Foutaises. Au moment de débarquer au Parc Astrid, pendant l’été ’99, Aimé Anthuenis avait été l’un des premiers à dire que j’avais toutes les qualités pour me tirer d’affaire dans cette attribution. Sans quoi, je ne me serais sans doute pas vu décerner tour à tour les titres de Jeune Pro de l’Année en 2000 et de Footballeur Pro de l’Année en 2001. D’accord, au même titre que le Sporting, je n’ai plus rien gagné dans l’intervalle. Mais de là à m’accabler de tous les maux, il y a une marge. Je m’insurge contre ceux qui ont affirmé que j’avais livré une saison catastrophique l’année passée. Les chiffres l’attestent puisque j’avais inscrit dix buts et délivré huit passes décisives rien qu’en championnat. Aussi loin que je me souvienne, jamais encore je n’avais eu des statistiques aussi favorables. Cette saison encore, j’avais bien entamé la compétition, au même titre que l’équipe d’ailleurs, avant que l’entraîneur ne chamboule subitement tout suite à la perte de quatre points contre La Gantoise et l’Antwerp. Depuis lors, pour les raisons évoquées plus haut, j’ai eu quelquefois de la peine à m’exprimer dans le nouveau schéma tactique. Mais de là à me montrer toujours du doigt, et rien que moi, c’est trop facile. »J’aurai ma revanche chez les Diables »

Entre les matches contre les Buffalos et les Anversois, début septembre, les Diables Rouges disputèrent leur première rencontre qualificative pour l’EURO 2004 contre la Bulgarie. Ce jour-là, vous n’aviez pas été à la hauteur. Pourtant l’équipe nationale jouait en 4-4-2, votre système de prédilection.

=== CONSIGNES ===
Recopiez mot pour mot le passage de l'extrait à lire compris entre « Entre les matches » et « système de prédilection. », ces deux bornes incluses.

=== DONNÉES ENREGISTRÉES ===
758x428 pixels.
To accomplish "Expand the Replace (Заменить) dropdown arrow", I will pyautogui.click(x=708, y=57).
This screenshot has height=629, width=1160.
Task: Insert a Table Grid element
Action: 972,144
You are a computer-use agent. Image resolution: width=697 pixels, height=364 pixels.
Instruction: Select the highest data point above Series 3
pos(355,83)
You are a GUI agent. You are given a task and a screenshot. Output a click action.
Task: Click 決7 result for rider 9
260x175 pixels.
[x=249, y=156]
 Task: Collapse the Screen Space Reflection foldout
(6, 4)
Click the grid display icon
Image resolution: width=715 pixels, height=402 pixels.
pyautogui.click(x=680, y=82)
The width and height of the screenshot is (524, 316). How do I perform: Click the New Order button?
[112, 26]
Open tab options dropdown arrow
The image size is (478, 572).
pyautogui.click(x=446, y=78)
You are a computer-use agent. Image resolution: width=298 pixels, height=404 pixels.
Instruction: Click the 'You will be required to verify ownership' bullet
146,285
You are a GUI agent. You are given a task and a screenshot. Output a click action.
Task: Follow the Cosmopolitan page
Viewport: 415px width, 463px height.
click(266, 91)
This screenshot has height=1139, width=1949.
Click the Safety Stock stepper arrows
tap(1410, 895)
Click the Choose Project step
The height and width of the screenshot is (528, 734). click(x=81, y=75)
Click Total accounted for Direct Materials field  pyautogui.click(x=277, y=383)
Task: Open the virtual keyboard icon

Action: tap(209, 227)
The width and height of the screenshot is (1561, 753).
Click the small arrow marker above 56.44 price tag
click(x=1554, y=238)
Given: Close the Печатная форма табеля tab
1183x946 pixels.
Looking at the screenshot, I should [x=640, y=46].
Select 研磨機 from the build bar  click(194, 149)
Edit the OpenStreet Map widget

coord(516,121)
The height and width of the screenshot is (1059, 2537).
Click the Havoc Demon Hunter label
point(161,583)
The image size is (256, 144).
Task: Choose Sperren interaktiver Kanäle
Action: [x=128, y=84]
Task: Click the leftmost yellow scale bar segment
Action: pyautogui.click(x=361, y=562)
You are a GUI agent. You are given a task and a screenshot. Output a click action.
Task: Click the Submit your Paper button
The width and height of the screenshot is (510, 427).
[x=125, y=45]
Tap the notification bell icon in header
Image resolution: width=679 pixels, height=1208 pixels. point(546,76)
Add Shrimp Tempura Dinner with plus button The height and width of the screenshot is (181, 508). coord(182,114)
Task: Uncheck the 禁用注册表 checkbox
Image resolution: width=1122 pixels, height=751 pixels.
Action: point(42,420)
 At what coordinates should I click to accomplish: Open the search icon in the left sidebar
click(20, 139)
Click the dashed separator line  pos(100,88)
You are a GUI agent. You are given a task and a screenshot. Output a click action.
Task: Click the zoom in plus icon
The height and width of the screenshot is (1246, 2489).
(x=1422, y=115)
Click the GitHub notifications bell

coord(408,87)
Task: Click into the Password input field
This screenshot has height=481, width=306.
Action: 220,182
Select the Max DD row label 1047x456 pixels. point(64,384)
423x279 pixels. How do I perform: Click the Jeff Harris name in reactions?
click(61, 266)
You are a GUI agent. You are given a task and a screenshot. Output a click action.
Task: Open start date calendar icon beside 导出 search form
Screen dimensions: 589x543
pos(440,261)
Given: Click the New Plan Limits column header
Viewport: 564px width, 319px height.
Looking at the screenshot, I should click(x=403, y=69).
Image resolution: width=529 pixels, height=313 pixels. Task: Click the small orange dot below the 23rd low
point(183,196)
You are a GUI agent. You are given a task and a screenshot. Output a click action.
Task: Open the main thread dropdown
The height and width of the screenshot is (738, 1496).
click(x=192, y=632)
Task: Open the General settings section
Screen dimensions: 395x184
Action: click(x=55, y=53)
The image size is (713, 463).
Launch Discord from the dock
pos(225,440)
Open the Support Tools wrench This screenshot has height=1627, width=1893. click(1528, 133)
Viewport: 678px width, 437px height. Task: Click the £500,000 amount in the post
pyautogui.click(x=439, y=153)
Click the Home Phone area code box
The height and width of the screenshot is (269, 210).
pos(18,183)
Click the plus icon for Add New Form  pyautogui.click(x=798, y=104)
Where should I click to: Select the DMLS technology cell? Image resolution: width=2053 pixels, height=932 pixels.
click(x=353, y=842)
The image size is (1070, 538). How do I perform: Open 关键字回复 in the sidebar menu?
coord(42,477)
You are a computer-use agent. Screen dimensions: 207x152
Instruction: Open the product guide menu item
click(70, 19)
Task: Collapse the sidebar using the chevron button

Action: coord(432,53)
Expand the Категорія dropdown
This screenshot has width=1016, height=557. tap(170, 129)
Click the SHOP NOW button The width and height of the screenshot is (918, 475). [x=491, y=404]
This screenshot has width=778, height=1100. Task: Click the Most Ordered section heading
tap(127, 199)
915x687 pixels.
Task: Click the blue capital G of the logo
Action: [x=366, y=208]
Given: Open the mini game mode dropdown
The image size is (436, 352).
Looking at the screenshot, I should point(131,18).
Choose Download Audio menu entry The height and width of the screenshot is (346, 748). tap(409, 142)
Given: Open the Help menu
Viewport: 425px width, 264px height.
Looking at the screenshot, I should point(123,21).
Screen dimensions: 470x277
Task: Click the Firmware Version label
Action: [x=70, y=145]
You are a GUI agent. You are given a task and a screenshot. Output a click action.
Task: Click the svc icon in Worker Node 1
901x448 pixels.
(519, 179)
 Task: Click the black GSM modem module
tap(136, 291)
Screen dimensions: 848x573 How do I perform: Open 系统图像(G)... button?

=== TÂCHE ACCOMPLIE ===
Entre les matches contre les Buffalos et les Anversois, début septembre, les Diables Rouges disputèrent leur première rencontre qualificative pour l’EURO 2004 contre la Bulgarie. Ce jour-là, vous n’aviez pas été à la hauteur. Pourtant l’équipe nationale jouait en 4-4-2, votre système de prédilection.